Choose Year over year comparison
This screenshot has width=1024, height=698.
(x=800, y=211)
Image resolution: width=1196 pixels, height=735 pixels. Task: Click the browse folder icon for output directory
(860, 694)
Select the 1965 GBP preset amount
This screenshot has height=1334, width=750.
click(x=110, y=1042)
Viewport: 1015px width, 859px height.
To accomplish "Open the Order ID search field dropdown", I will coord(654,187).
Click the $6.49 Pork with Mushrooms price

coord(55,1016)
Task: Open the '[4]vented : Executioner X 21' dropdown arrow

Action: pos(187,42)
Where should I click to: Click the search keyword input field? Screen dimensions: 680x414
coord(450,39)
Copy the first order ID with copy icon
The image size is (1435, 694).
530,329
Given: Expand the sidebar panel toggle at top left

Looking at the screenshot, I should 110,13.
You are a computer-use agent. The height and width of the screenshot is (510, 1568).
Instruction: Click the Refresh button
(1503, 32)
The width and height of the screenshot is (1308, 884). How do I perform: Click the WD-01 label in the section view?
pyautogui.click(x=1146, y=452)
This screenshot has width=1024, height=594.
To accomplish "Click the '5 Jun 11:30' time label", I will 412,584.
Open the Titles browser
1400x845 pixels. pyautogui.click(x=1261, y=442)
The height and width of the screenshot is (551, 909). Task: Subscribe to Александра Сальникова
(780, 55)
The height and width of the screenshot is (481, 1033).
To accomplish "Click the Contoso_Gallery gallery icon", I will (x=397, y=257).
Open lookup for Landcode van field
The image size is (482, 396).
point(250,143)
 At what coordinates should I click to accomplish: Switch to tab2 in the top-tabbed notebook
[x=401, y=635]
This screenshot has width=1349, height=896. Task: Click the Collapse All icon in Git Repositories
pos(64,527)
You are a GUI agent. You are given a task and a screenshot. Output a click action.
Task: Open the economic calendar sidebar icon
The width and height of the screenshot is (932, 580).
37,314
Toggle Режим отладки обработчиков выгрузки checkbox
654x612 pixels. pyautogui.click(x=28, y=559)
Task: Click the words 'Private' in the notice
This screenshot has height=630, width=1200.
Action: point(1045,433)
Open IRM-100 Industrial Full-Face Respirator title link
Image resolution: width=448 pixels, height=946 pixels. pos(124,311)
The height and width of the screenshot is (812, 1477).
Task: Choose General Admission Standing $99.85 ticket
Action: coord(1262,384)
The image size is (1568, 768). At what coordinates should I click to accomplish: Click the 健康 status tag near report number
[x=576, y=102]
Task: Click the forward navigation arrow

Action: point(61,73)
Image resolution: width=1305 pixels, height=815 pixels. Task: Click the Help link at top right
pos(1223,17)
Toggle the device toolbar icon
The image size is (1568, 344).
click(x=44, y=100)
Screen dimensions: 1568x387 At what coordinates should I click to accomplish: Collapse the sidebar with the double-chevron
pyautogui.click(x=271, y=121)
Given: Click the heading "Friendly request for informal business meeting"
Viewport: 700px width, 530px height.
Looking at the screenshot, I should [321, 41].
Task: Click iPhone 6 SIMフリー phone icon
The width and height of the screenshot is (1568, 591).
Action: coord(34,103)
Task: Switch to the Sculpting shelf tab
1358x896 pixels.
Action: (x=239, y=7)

Work request.
Emit an exact copy of the lines spanning the start of the records to the line containing "The height and width of the screenshot is (481, 1033).", inclusive, and no other output.

Solved problem.
Choose Year over year comparison
This screenshot has width=1024, height=698.
(x=800, y=211)
Image resolution: width=1196 pixels, height=735 pixels. Task: Click the browse folder icon for output directory
(860, 694)
Select the 1965 GBP preset amount
This screenshot has height=1334, width=750.
click(x=110, y=1042)
Viewport: 1015px width, 859px height.
To accomplish "Open the Order ID search field dropdown", I will coord(654,187).
Click the $6.49 Pork with Mushrooms price

coord(55,1016)
Task: Open the '[4]vented : Executioner X 21' dropdown arrow

Action: pos(187,42)
Where should I click to: Click the search keyword input field? Screen dimensions: 680x414
coord(450,39)
Copy the first order ID with copy icon
The image size is (1435, 694).
530,329
Given: Expand the sidebar panel toggle at top left

Looking at the screenshot, I should 110,13.
You are a computer-use agent. The height and width of the screenshot is (510, 1568).
Instruction: Click the Refresh button
(1503, 32)
The width and height of the screenshot is (1308, 884). How do I perform: Click the WD-01 label in the section view?
pyautogui.click(x=1146, y=452)
This screenshot has width=1024, height=594.
To accomplish "Click the '5 Jun 11:30' time label", I will 412,584.
Open the Titles browser
1400x845 pixels. pyautogui.click(x=1261, y=442)
The height and width of the screenshot is (551, 909). Task: Subscribe to Александра Сальникова
(780, 55)
The height and width of the screenshot is (481, 1033).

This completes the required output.